Exercise instructions:
Identify, in the records below, every line where the string "Given" appears, and copy each such line.

--- Material supplied ---

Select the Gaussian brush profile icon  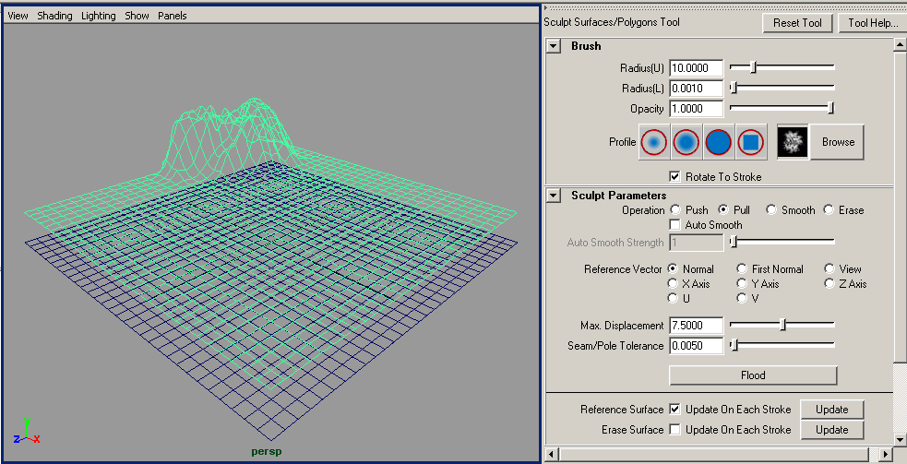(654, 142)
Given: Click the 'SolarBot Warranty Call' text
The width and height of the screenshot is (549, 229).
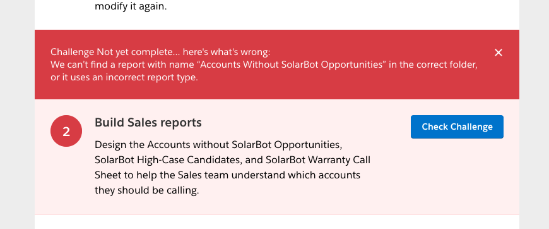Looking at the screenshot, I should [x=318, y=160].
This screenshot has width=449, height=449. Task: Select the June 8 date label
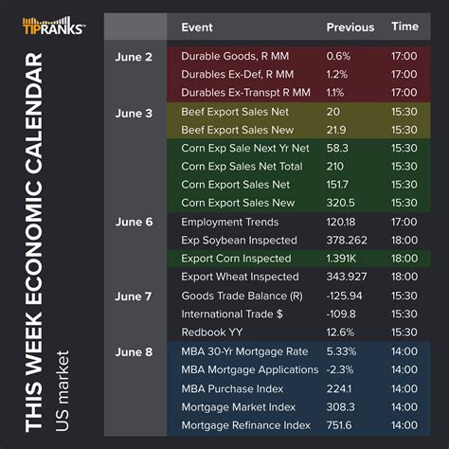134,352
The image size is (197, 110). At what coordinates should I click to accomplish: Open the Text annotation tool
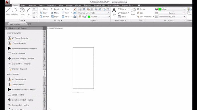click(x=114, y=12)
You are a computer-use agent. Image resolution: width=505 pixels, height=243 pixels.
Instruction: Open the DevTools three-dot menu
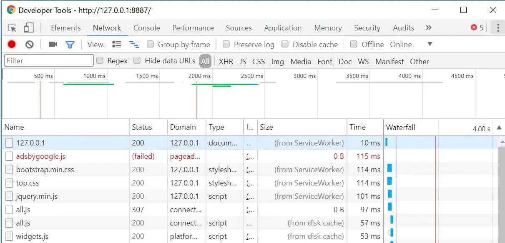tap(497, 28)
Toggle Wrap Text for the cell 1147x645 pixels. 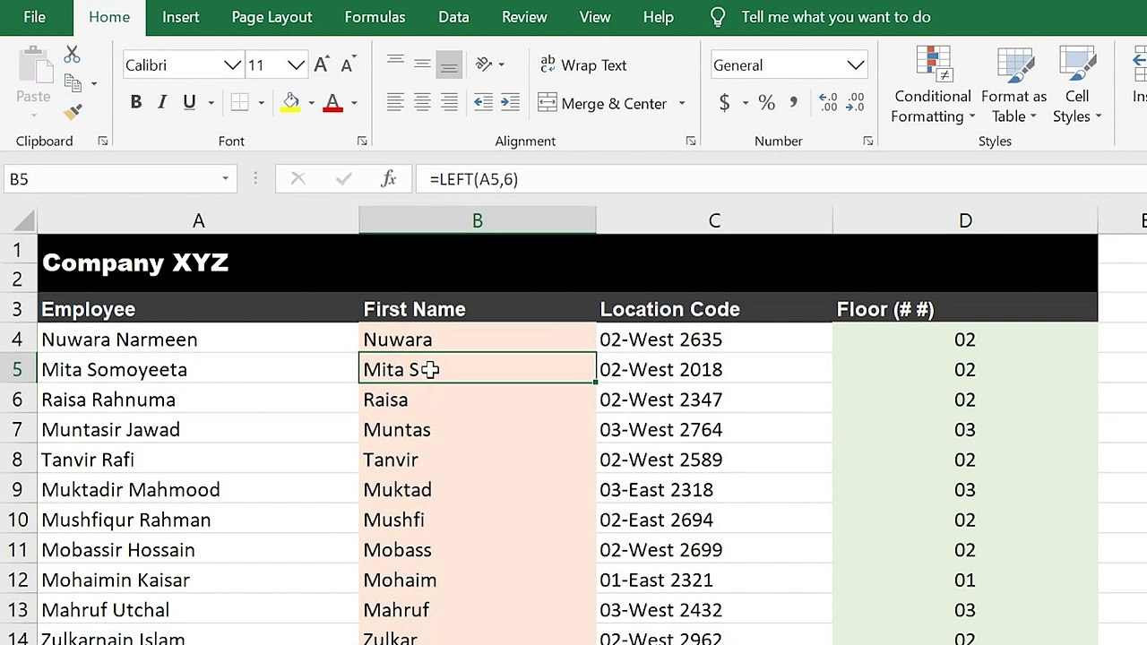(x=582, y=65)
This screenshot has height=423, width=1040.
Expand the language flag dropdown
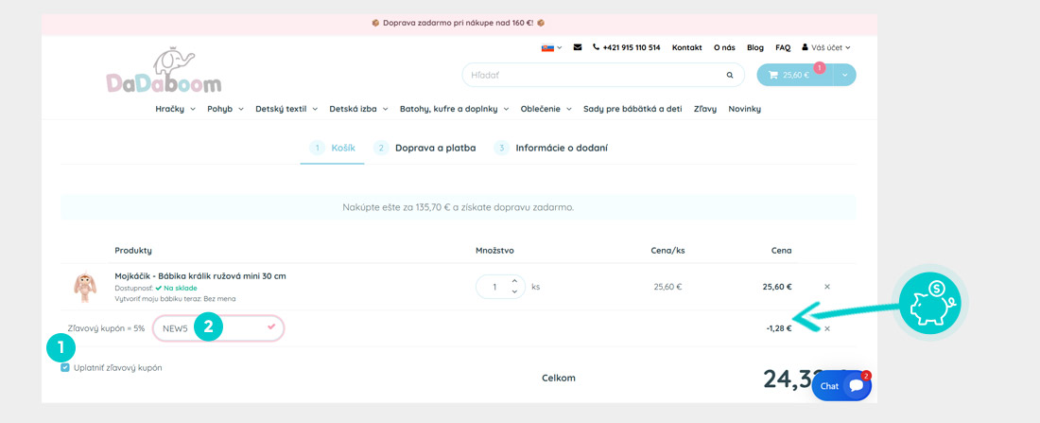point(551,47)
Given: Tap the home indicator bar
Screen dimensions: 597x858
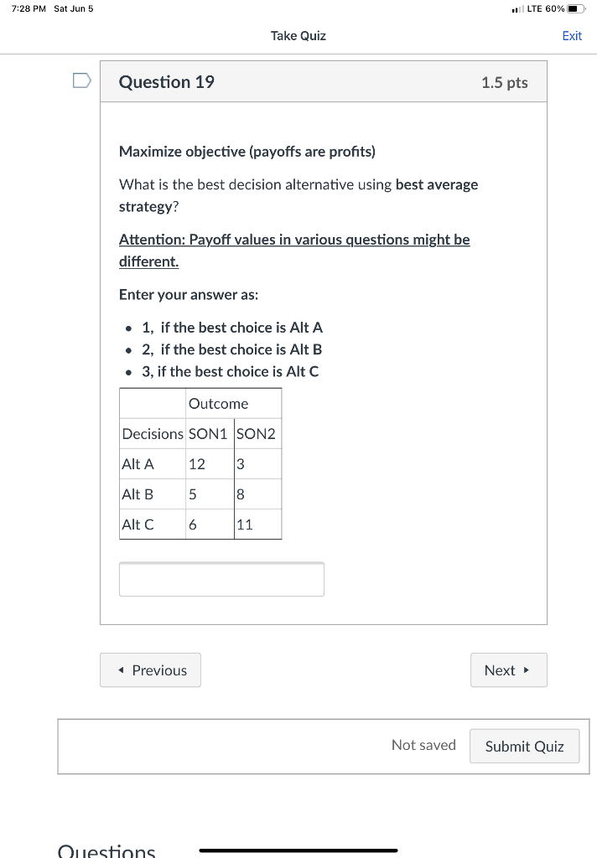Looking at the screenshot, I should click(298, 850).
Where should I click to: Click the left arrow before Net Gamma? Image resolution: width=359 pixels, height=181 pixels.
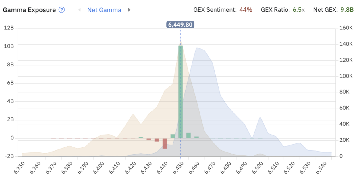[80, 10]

---

Response to this task:
Given: Click the 'SolarBot Warranty Call' text
Given: Tap the home indicator bar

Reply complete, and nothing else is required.